───── Excerpted records ─────
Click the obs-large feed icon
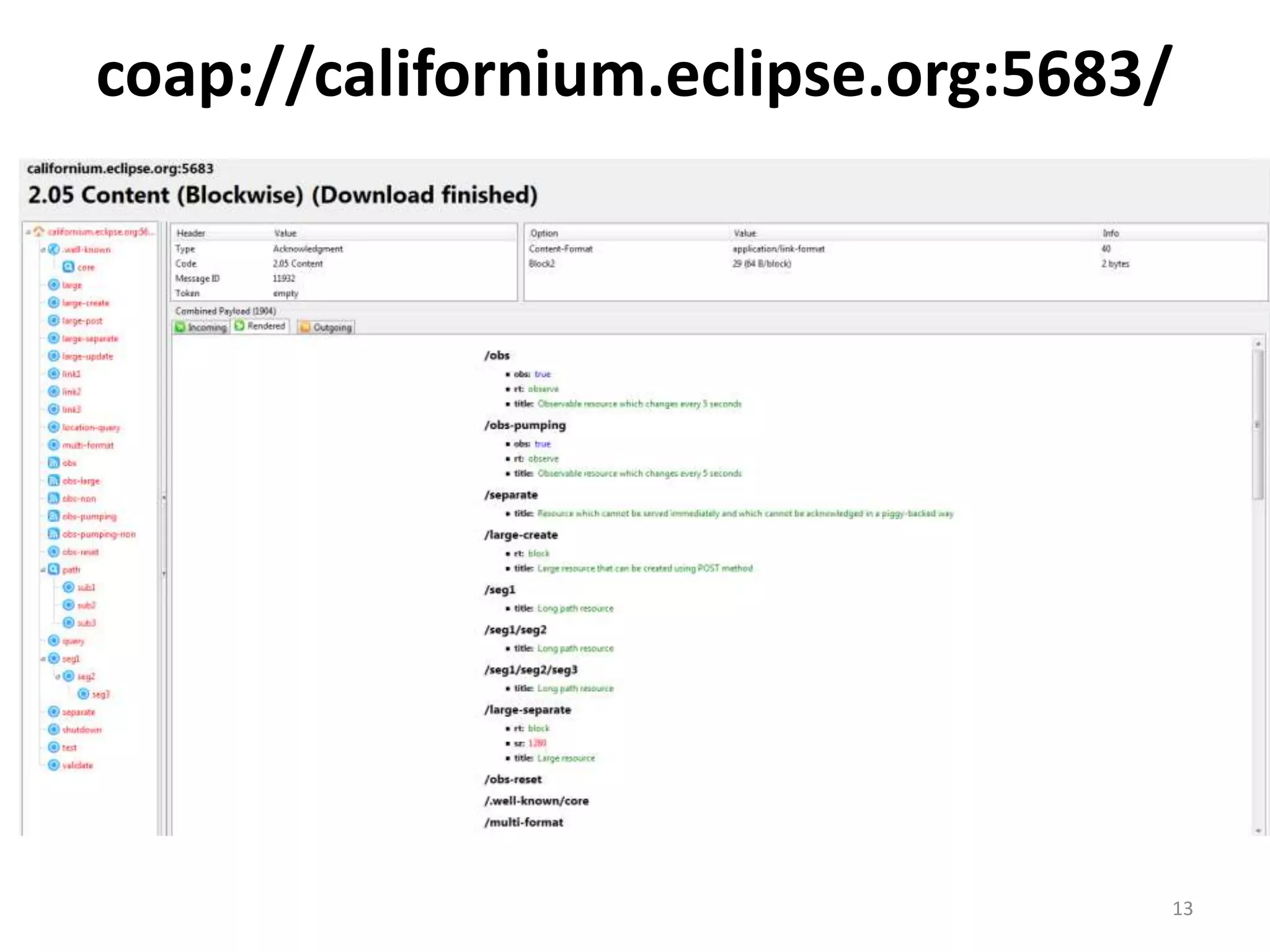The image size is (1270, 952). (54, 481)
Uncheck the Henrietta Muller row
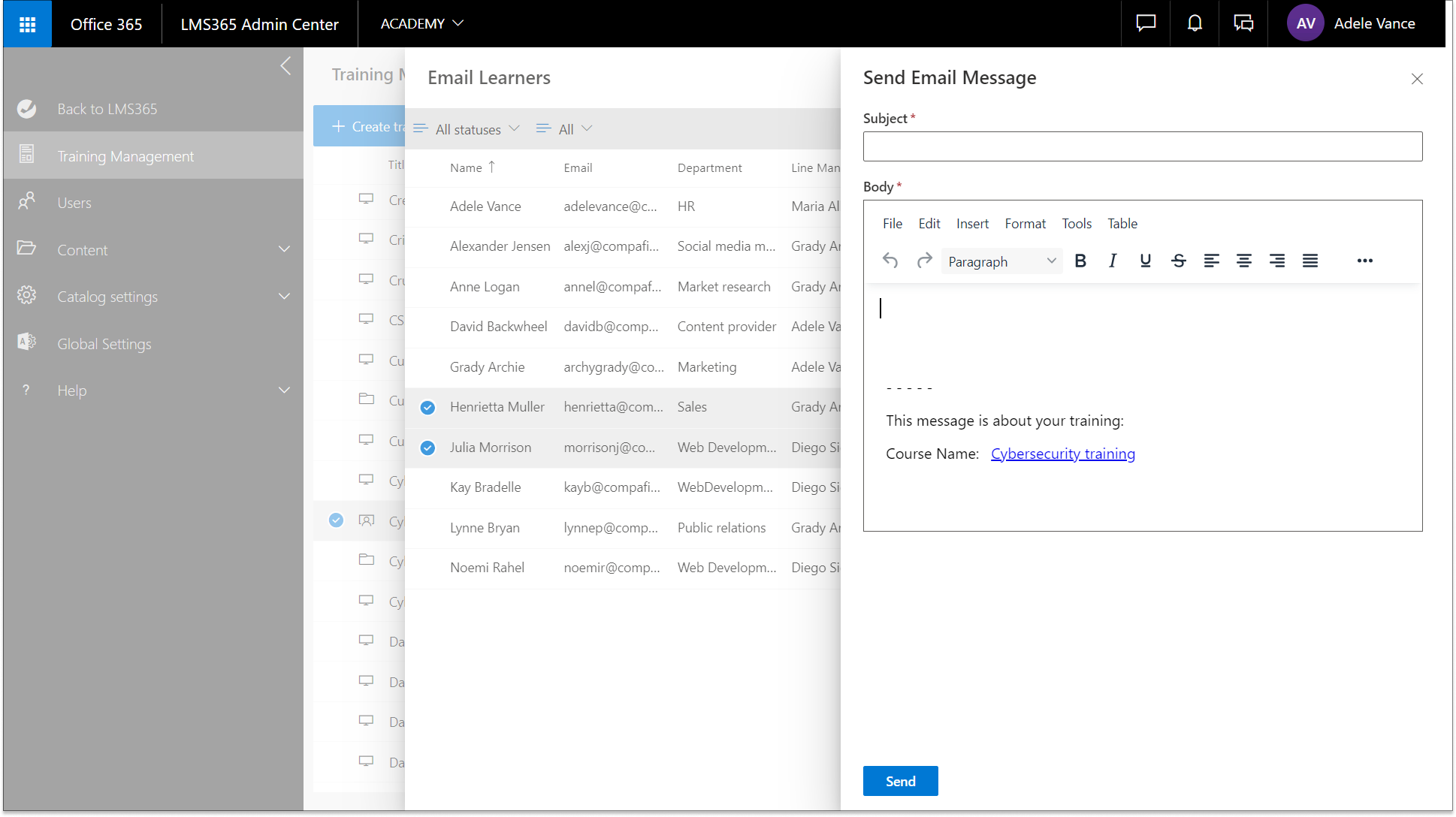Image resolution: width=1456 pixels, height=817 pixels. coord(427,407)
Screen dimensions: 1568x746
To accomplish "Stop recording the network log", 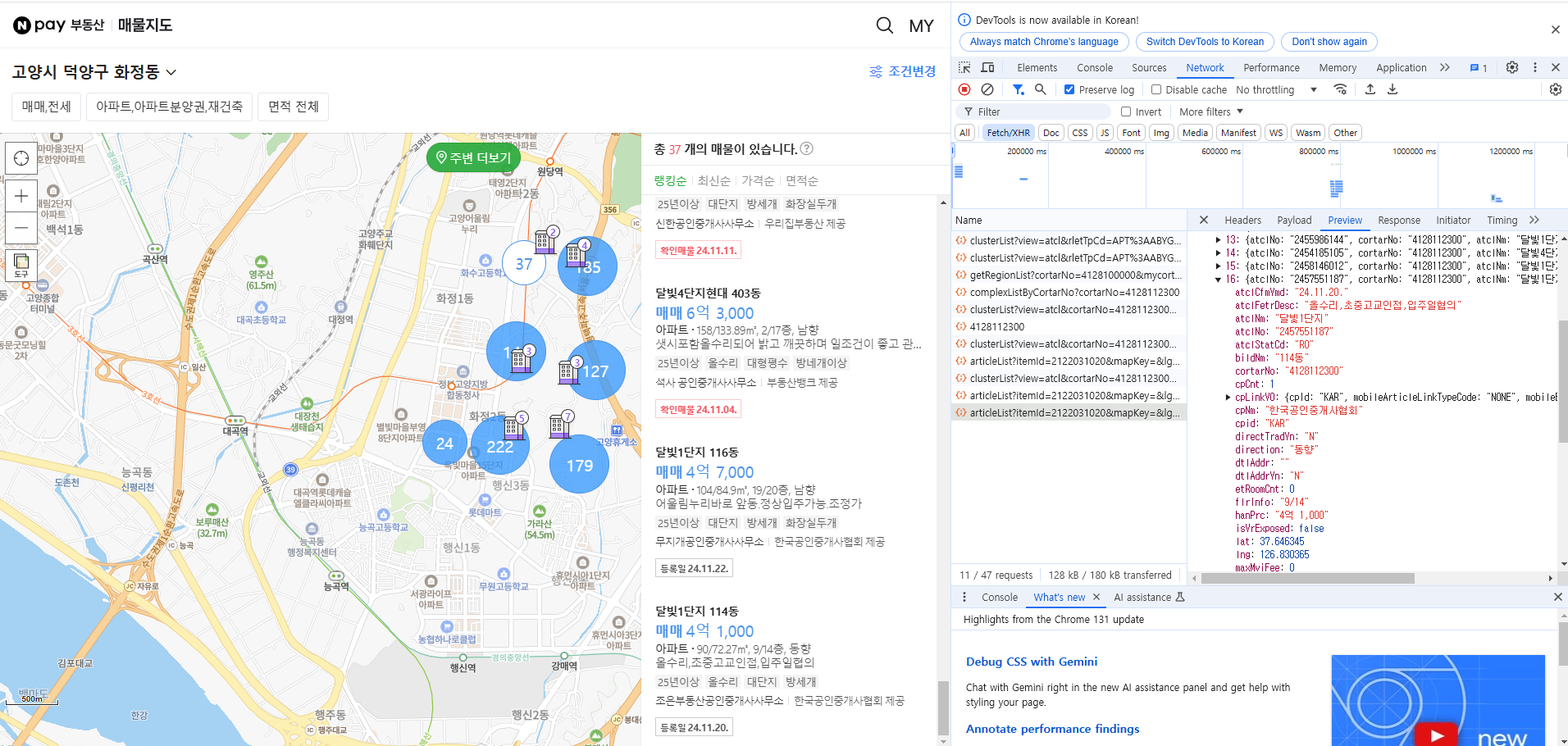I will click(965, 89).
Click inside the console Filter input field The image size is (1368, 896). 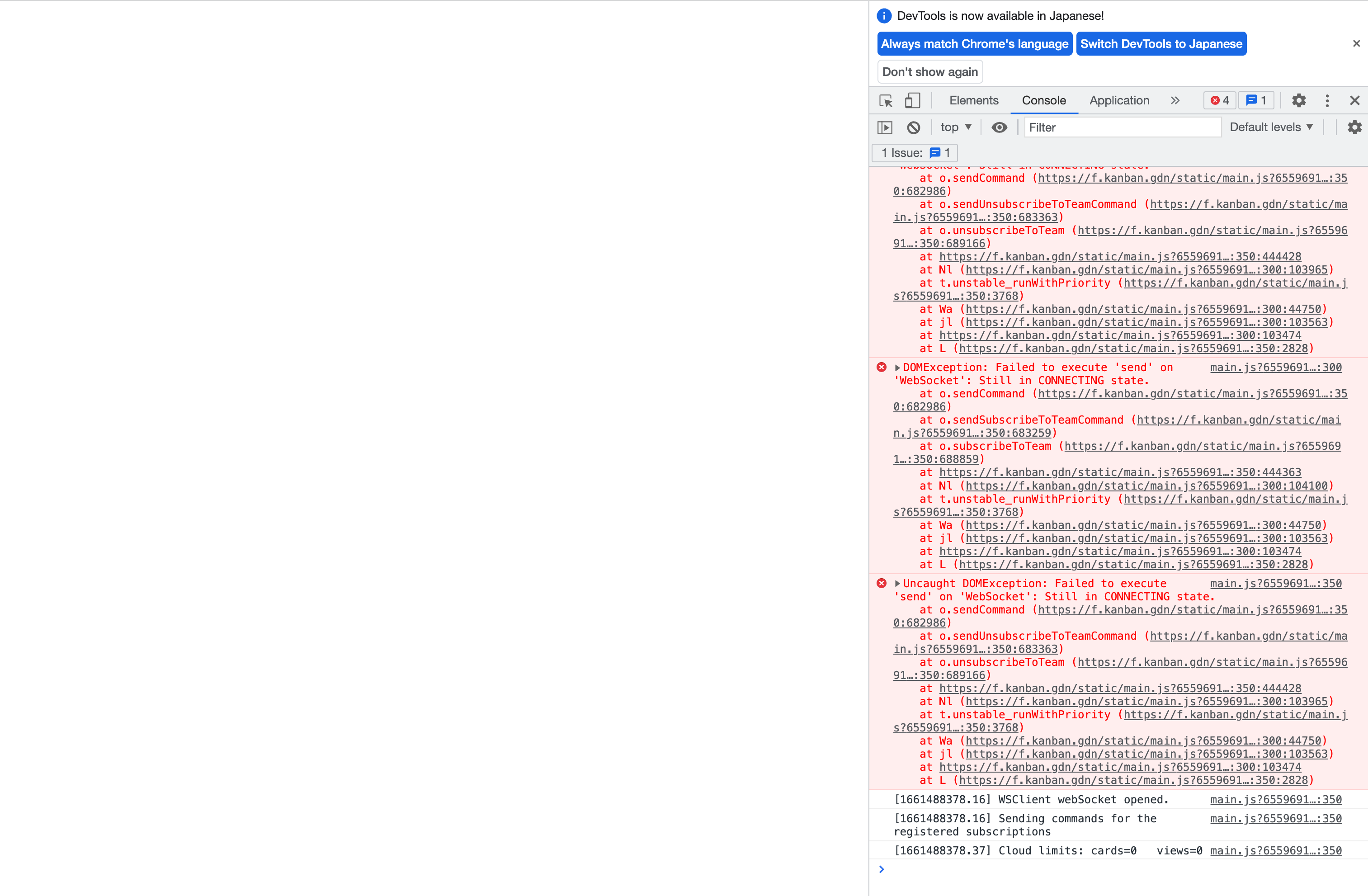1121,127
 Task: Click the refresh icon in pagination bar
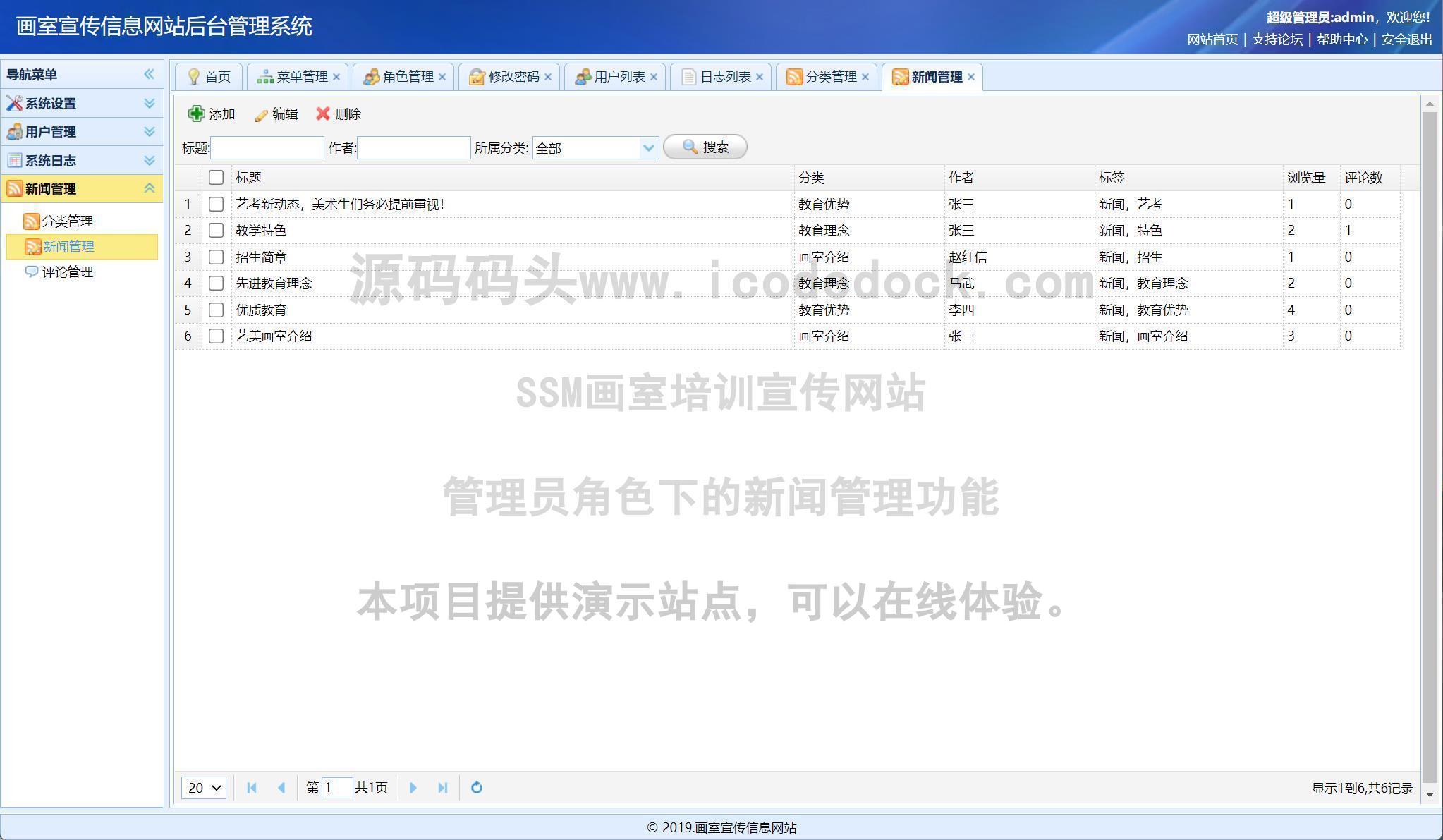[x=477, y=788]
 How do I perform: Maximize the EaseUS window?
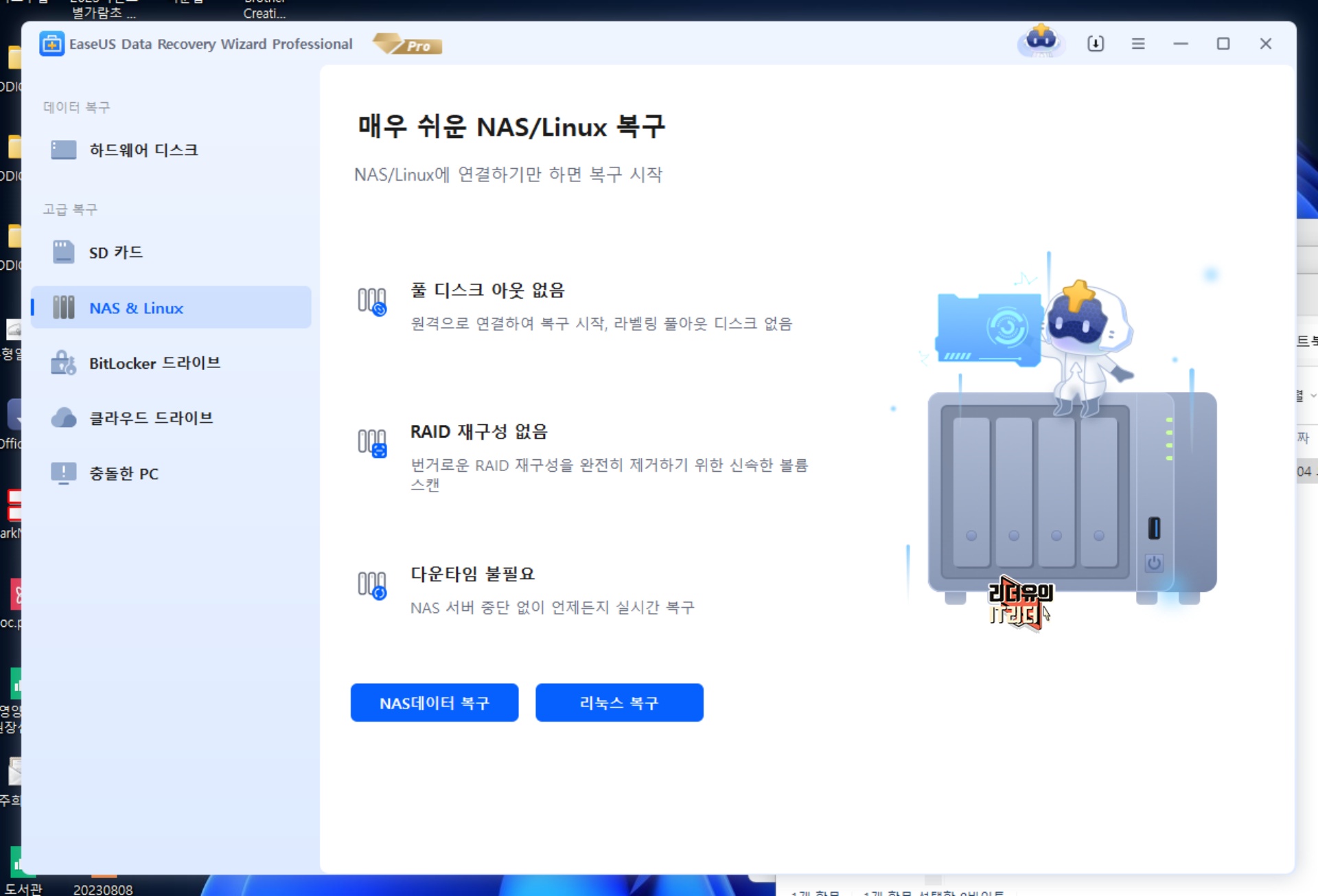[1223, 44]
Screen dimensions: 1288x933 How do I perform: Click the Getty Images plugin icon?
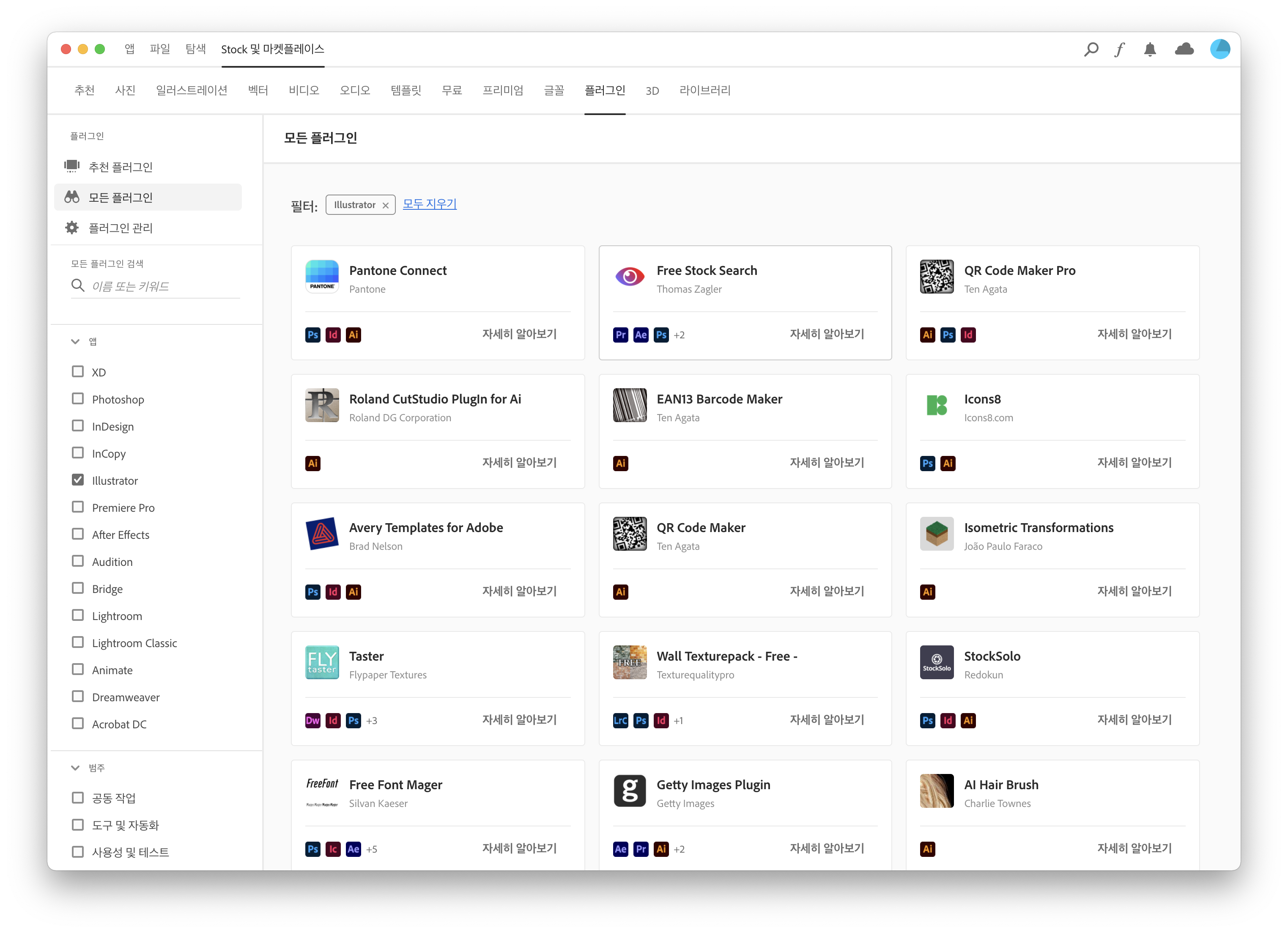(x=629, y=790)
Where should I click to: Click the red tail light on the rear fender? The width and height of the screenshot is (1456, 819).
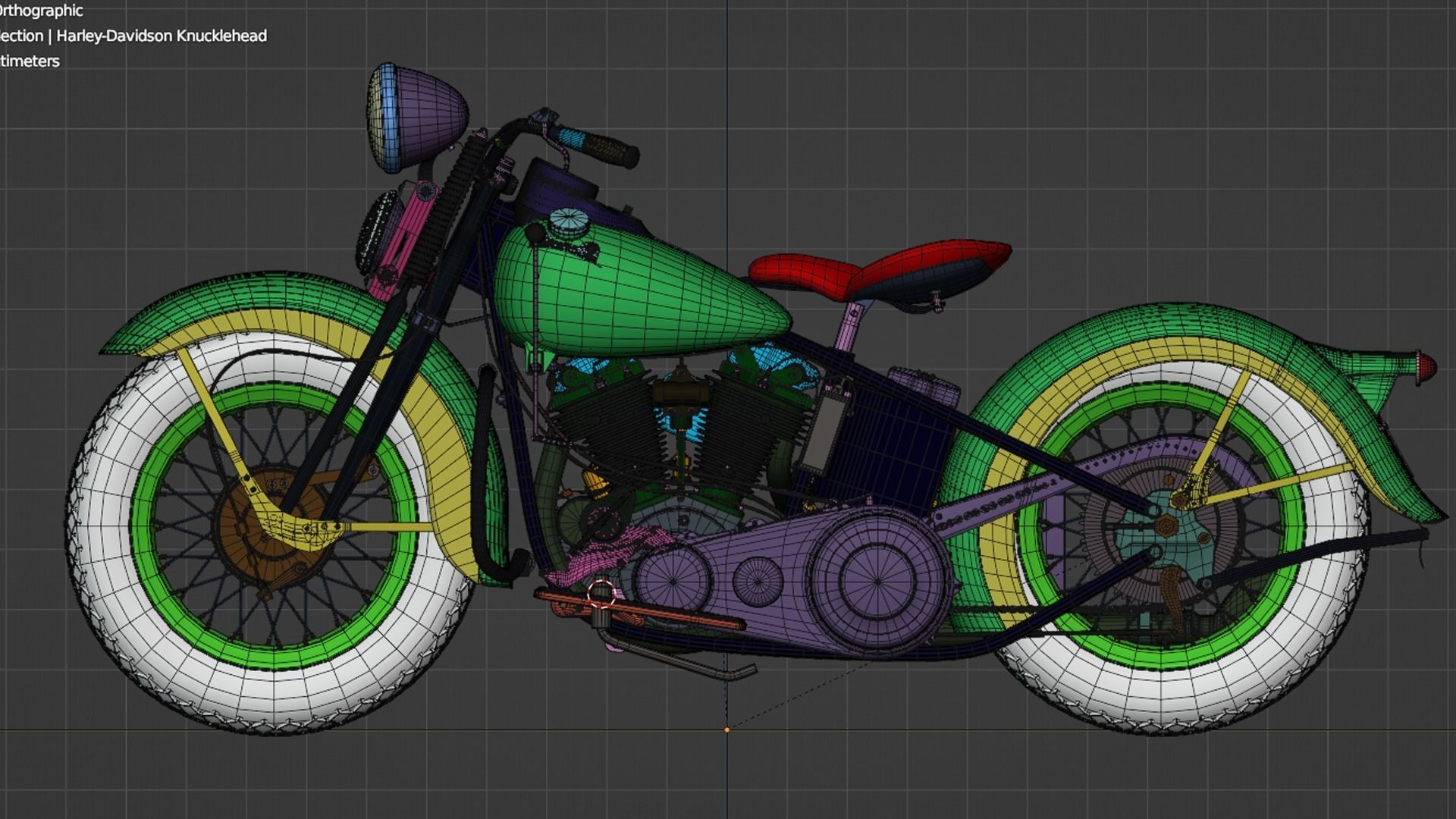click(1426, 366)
─────
Lines from the one that contains "How do I perform: Maximize" through the last line of the data above are to be extracted exactly, with no pictures and no other lines.

 How do I perform: Maximize the EaseUS window?
[1223, 44]
Screen dimensions: 1288x933 How do I perform: Click the Getty Images plugin icon?
(x=629, y=790)
Where should I click to: Click the red tail light on the rear fender? The width and height of the screenshot is (1456, 819).
click(1426, 366)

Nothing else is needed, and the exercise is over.